→ **Stated goal 1**
In the passage about the Saudi short films, condense the paragraph that opens "Two of the six stand out" into a shorter version that keeps its main facts.
→ **Stated goal 2**
From the passage about the Saudi short films, copy the section from "What makes the" up to and including "wake up call.", changing "music shop" to "bookstore".

→ **Passage**

## start

The shorts range in genre and length, from a Surrealist Abstract piece of Modern art to science fiction centred on a plane crash.

The importance of these short films being made available worldwide cannot be overstated. Up until recently, it was very difficult to see the films coming out of the kingdom. This Netflix collection offers a glimpse into the everyday lives of Saudi Arabian youths, and how they deal with the country's past, and its ambitious future.

Two of the six stand out: Wasati by Ali Kalthami, and The Rat by Faisal Alamer. The former, which has a running time of 34 minutes, focuses on the real-life events of 2006 when a group of extremist clerics attended a play performed by students at Al Yamamah University in Riyadh, and proceeded to attack the actors on stage. The event garnered a lot of attention in Saudi society, and now stands as one of the last vestiges of the old Saudi stance towards the arts.

What makes the film stand out, though, is not its depiction of the incident, but how it manages to spin what happened and make it a positive event in modern Saudi history. The stand-in for the kingdom in this case is a character who works in a music shop and starts to lose his sight gradually, until one day he is completely blind. Before he does, though, he goes through a period of artistic exploration, watching classic films and admiring paintings from around the world. The blind man is then seen attending the fatal university play, and while everyone was busy with the fighting, a shoe strikes his head, and somehow partially returns his sight. An allegory of a wake up call.

## end

→ **Information provided**
## start

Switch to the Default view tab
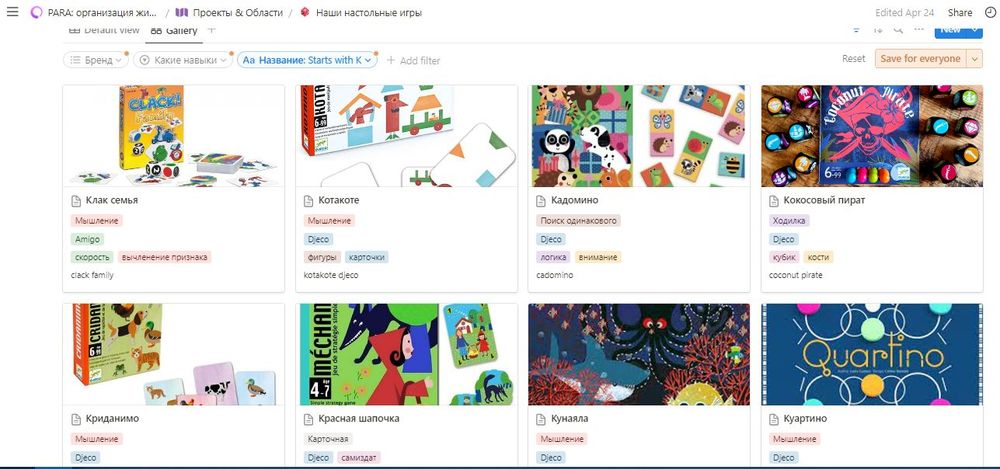The width and height of the screenshot is (1000, 469). pos(104,29)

## end

→ **Reply 1**
Two of the six shorts stand out: Wasati by Ali Kalthami and The Rat by Faisal Alamer. Wasati runs 34 minutes. It depicts the real events of 2006, when extremist clerics attended a student play at Al Yamamah University in Riyadh and attacked the actors on stage. The incident drew wide attention in Saudi society and remains one of the last vestiges of the old Saudi stance toward the arts.

→ **Reply 2**
What makes the film stand out, though, is not its depiction of the incident, but how it manages to spin what happened and make it a positive event in modern Saudi history. The stand-in for the kingdom in this case is a character who works in a bookstore and starts to lose his sight gradually, until one day he is completely blind. Before he does, though, he goes through a period of artistic exploration, watching classic films and admiring paintings from around the world. The blind man is then seen attending the fatal university play, and while everyone was busy with the fighting, a shoe strikes his head, and somehow partially returns his sight. An allegory of a wake up call.